● Objective: Please print the listing below word for word, from its first line through the line with "Action: tap(357, 374)", and leave the pictures out.

──────── Data supplied

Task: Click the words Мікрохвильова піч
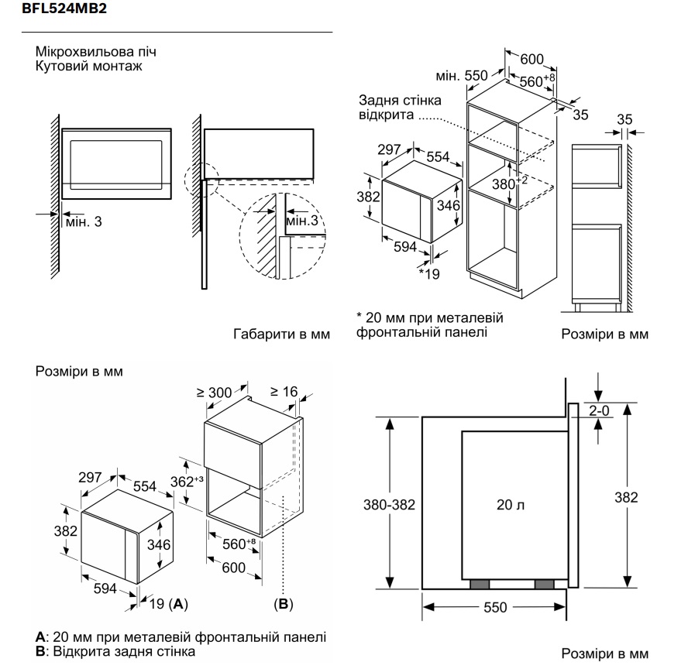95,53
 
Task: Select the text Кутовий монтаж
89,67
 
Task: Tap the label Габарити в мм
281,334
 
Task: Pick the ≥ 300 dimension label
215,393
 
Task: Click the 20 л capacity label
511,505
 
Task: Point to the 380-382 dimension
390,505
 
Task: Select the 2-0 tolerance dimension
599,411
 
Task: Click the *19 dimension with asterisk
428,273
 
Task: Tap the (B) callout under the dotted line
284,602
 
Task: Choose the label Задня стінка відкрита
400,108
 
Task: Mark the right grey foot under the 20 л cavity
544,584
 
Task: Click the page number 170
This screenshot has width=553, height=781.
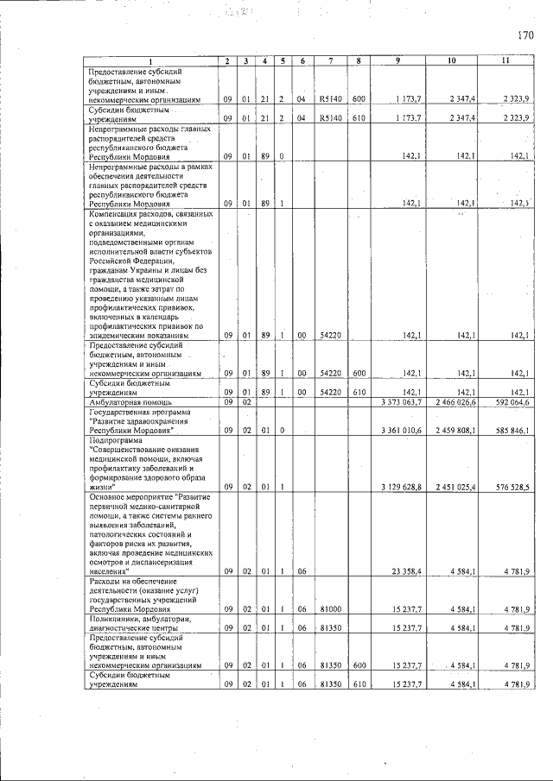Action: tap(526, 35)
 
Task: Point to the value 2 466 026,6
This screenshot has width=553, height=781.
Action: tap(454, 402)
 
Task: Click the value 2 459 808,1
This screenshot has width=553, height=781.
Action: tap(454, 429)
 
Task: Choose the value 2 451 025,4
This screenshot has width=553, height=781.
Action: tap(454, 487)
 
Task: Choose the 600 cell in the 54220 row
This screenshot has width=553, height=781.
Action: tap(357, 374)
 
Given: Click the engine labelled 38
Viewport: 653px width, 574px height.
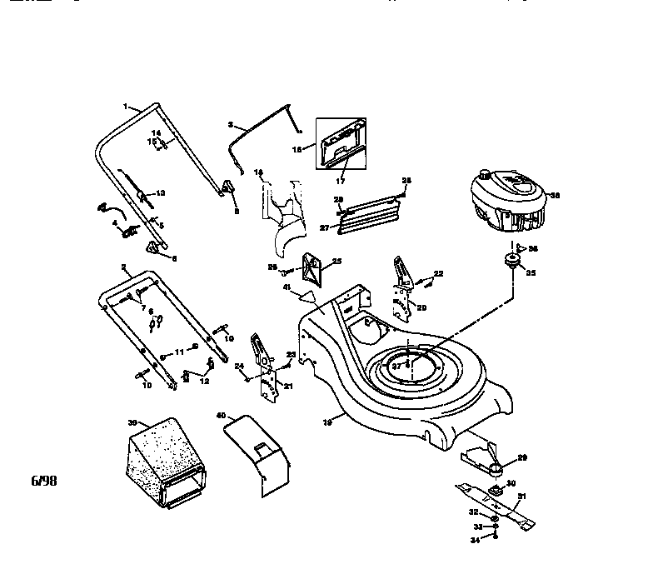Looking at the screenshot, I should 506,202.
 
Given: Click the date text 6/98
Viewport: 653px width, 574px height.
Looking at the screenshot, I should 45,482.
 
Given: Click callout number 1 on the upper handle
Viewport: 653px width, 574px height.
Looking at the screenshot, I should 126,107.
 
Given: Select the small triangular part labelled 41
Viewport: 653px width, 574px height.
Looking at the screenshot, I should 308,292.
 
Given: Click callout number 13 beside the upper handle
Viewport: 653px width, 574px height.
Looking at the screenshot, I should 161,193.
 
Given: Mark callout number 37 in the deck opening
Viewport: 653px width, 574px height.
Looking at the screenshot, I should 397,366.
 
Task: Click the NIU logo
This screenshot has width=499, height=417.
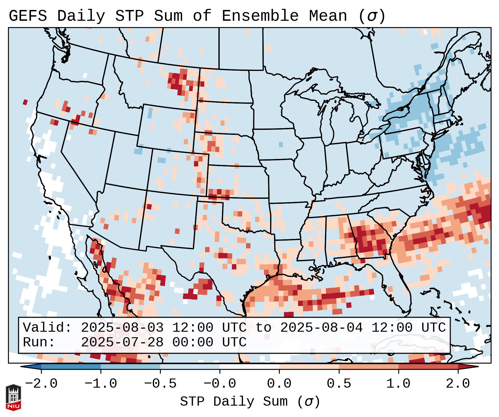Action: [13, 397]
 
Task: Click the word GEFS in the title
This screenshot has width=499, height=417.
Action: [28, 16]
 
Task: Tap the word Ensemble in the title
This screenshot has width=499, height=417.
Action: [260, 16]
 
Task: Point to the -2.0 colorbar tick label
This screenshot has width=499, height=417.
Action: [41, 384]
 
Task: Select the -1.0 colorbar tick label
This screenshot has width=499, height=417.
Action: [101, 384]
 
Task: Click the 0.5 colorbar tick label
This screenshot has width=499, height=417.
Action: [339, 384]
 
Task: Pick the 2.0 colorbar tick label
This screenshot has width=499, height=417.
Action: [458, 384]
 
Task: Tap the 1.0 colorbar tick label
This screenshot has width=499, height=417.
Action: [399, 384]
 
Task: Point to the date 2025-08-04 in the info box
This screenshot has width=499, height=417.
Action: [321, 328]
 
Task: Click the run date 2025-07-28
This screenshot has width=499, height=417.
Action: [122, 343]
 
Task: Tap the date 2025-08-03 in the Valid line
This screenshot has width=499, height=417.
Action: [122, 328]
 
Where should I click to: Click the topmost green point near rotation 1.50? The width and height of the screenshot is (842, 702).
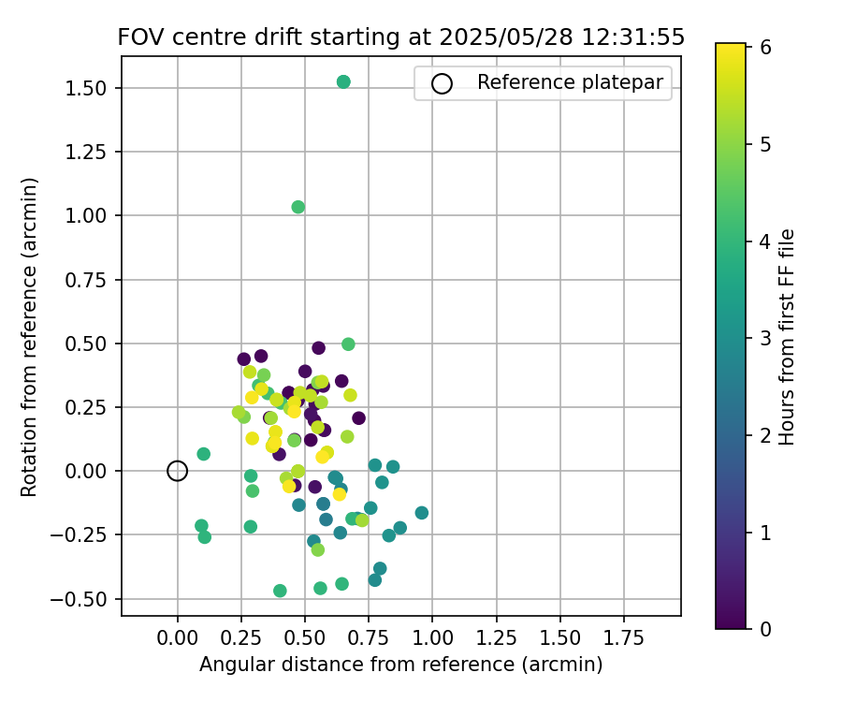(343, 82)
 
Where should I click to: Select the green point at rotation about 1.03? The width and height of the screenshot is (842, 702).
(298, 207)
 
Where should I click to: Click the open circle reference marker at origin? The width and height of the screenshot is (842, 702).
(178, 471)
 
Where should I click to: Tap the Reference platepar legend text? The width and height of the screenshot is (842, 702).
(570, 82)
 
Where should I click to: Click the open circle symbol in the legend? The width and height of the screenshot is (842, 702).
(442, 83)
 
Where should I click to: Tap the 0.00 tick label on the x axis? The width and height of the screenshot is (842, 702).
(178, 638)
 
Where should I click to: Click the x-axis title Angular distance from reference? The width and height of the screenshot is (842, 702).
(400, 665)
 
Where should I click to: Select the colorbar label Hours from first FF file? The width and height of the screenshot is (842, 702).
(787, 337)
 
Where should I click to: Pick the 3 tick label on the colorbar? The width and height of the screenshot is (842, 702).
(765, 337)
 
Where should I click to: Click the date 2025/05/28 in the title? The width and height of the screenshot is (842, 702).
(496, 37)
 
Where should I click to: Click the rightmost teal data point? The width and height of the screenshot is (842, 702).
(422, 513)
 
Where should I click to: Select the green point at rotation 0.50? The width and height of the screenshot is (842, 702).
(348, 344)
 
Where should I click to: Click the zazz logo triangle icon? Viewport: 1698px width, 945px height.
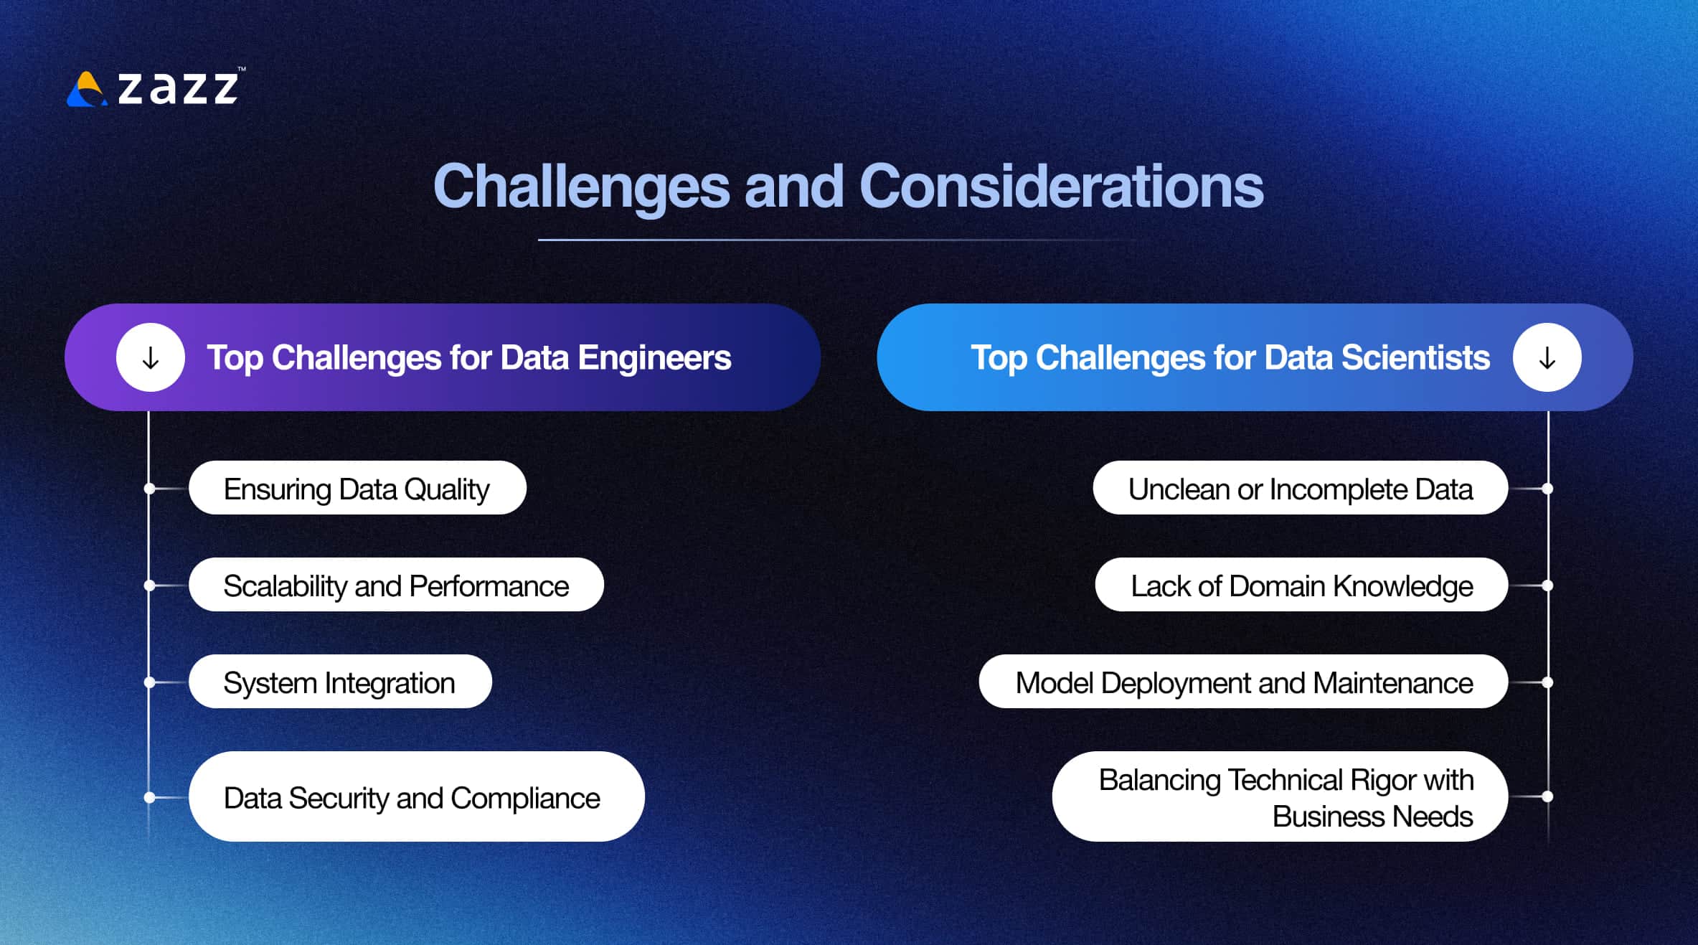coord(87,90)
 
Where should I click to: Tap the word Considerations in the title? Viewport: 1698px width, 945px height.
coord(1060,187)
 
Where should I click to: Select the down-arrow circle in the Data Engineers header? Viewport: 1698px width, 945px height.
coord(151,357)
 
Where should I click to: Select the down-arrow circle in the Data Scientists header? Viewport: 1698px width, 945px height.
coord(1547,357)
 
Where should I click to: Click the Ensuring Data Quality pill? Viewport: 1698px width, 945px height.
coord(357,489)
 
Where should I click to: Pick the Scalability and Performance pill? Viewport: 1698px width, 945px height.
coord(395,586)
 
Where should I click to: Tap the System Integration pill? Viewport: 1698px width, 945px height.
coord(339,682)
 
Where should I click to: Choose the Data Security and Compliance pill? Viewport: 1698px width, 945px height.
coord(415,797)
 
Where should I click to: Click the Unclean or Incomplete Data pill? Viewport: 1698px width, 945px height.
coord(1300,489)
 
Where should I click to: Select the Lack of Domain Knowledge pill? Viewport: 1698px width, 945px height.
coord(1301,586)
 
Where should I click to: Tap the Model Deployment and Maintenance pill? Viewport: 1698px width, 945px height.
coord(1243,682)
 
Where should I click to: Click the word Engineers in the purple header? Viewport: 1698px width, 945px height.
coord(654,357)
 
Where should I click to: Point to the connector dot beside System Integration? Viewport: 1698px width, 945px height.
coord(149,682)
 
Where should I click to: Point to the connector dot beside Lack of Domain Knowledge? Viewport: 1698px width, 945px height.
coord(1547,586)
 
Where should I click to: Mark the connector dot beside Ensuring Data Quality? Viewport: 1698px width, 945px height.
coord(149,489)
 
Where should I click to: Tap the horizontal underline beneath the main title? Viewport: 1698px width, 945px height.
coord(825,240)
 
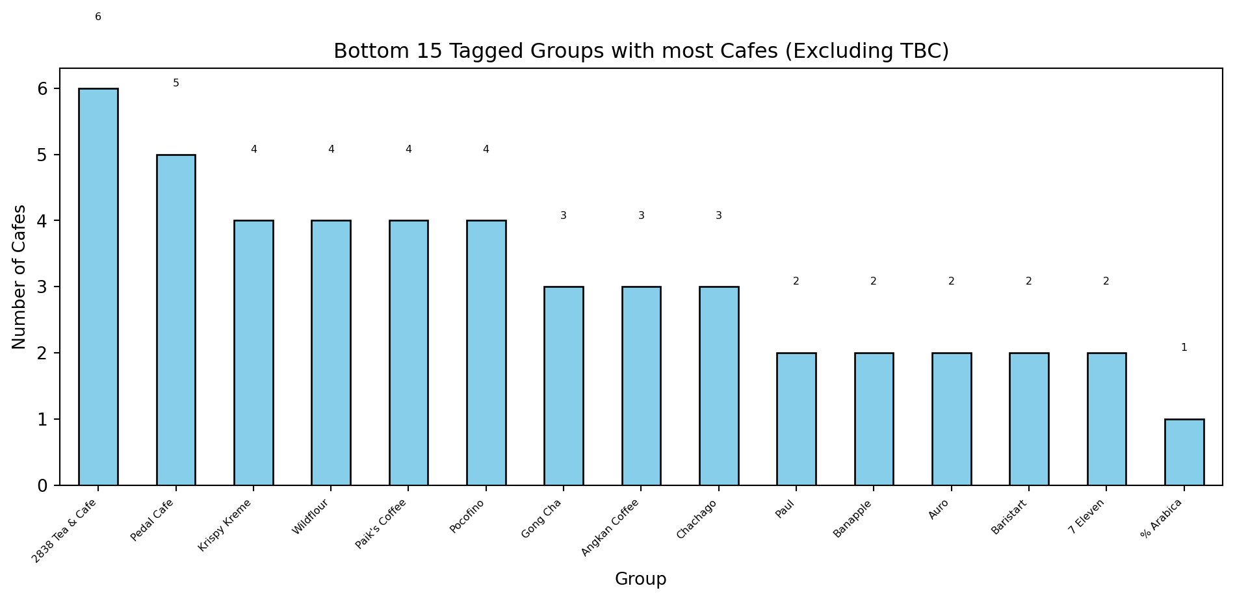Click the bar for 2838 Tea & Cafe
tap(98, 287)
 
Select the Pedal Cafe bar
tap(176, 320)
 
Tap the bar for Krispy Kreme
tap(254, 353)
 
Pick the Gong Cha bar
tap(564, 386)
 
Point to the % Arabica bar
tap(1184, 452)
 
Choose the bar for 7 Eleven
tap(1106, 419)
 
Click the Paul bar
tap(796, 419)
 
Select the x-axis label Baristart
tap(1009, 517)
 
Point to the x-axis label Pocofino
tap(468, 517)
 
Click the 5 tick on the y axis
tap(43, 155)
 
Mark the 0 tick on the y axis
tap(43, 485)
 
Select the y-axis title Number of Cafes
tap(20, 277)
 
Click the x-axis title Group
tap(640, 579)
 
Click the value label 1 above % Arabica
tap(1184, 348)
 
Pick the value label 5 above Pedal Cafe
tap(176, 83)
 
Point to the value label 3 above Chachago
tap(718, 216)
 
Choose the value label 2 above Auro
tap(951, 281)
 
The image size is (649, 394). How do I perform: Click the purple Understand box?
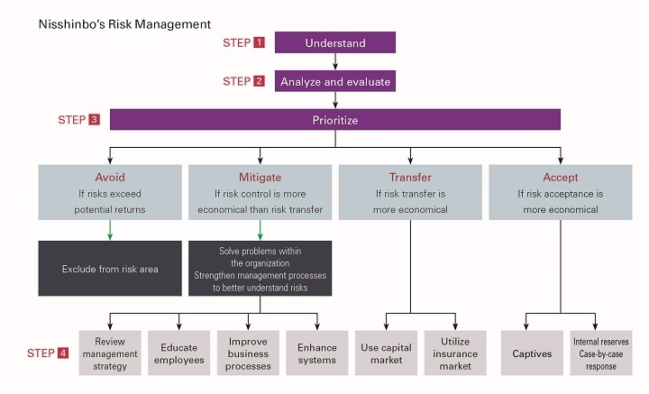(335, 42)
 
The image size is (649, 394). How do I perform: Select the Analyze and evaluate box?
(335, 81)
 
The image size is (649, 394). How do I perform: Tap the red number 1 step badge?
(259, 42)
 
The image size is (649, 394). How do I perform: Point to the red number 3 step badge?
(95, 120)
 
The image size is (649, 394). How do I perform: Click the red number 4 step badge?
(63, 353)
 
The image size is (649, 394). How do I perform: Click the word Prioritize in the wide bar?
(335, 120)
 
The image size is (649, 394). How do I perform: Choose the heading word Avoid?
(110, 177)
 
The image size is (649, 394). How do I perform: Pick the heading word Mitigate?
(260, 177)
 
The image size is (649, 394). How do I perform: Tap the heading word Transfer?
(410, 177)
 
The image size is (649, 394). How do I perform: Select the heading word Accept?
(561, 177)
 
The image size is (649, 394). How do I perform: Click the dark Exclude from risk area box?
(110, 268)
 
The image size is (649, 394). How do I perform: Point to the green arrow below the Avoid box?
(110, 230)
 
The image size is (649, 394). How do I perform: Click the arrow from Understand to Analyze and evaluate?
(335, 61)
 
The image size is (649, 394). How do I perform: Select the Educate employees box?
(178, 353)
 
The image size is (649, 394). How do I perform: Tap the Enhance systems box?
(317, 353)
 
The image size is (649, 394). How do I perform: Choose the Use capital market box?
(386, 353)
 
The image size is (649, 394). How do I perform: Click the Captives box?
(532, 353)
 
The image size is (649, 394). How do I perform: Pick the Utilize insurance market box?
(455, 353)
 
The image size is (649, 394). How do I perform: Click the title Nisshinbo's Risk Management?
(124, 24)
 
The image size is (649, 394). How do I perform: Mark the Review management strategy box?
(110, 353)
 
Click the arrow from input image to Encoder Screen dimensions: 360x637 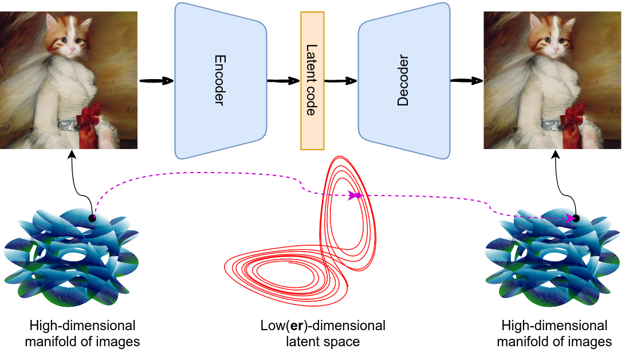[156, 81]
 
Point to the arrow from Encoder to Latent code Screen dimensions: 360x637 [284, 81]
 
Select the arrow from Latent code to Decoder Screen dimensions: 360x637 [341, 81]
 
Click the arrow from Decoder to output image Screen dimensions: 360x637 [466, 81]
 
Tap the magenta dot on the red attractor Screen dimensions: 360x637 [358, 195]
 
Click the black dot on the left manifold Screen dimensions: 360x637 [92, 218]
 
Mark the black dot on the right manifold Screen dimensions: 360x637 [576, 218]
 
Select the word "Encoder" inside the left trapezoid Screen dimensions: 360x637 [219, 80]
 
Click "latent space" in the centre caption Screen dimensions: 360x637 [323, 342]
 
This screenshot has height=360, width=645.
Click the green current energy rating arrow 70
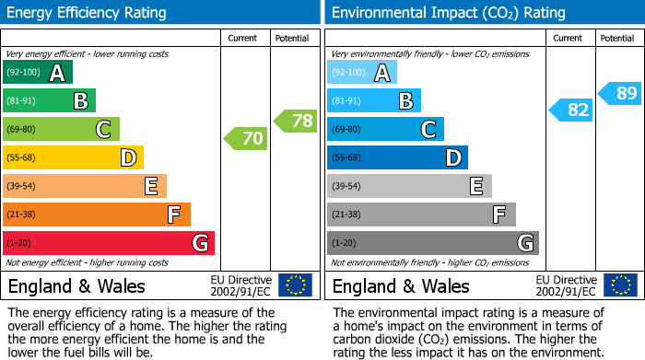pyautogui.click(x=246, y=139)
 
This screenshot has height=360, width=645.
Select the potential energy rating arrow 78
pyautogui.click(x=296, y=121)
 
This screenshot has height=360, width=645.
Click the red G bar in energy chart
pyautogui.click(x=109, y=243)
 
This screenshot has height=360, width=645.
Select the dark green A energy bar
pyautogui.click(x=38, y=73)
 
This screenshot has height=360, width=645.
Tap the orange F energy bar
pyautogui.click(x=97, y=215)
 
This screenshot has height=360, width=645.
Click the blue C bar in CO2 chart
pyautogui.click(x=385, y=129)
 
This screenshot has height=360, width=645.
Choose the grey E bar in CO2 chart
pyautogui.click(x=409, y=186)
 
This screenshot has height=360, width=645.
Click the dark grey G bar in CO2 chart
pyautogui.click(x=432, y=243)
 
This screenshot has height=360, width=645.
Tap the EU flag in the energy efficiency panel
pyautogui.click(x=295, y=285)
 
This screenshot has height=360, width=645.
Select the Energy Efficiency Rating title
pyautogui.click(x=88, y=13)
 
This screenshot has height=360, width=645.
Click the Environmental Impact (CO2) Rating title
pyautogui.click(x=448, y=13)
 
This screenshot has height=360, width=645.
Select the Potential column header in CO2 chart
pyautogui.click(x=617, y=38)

────────────────

● Exercise response:
Task: Click the words Мікрохвильова піч
95,53
 
Task: Select the text Кутовий монтаж
89,67
 
Task: Tap the label Габарити в мм
281,334
 
Task: Pick the ≥ 300 dimension label
215,393
 
Task: Click the 20 л capacity label
511,505
 
Task: Point to the 380-382 dimension
390,505
 
Task: Select the 2-0 tolerance dimension
599,411
 
Task: Click the *19 dimension with asterisk
428,273
 
Task: Tap the (B) callout under the dotted line
284,602
 
Task: Choose the label Задня стінка відкрита
400,108
 
Task: Mark the right grey foot under the 20 л cavity
544,584
 
Task: Click the page number 170
This screenshot has width=553, height=781.
Action: tap(526, 35)
 
Task: Point to the value 2 466 026,6
This screenshot has width=553, height=781.
Action: tap(454, 402)
 
Task: Click the value 2 459 808,1
This screenshot has width=553, height=781.
Action: tap(454, 429)
 
Task: Choose the value 2 451 025,4
This screenshot has width=553, height=781.
Action: tap(454, 487)
 
Task: Choose the 600 cell in the 54220 row
This screenshot has width=553, height=781.
Action: tap(357, 374)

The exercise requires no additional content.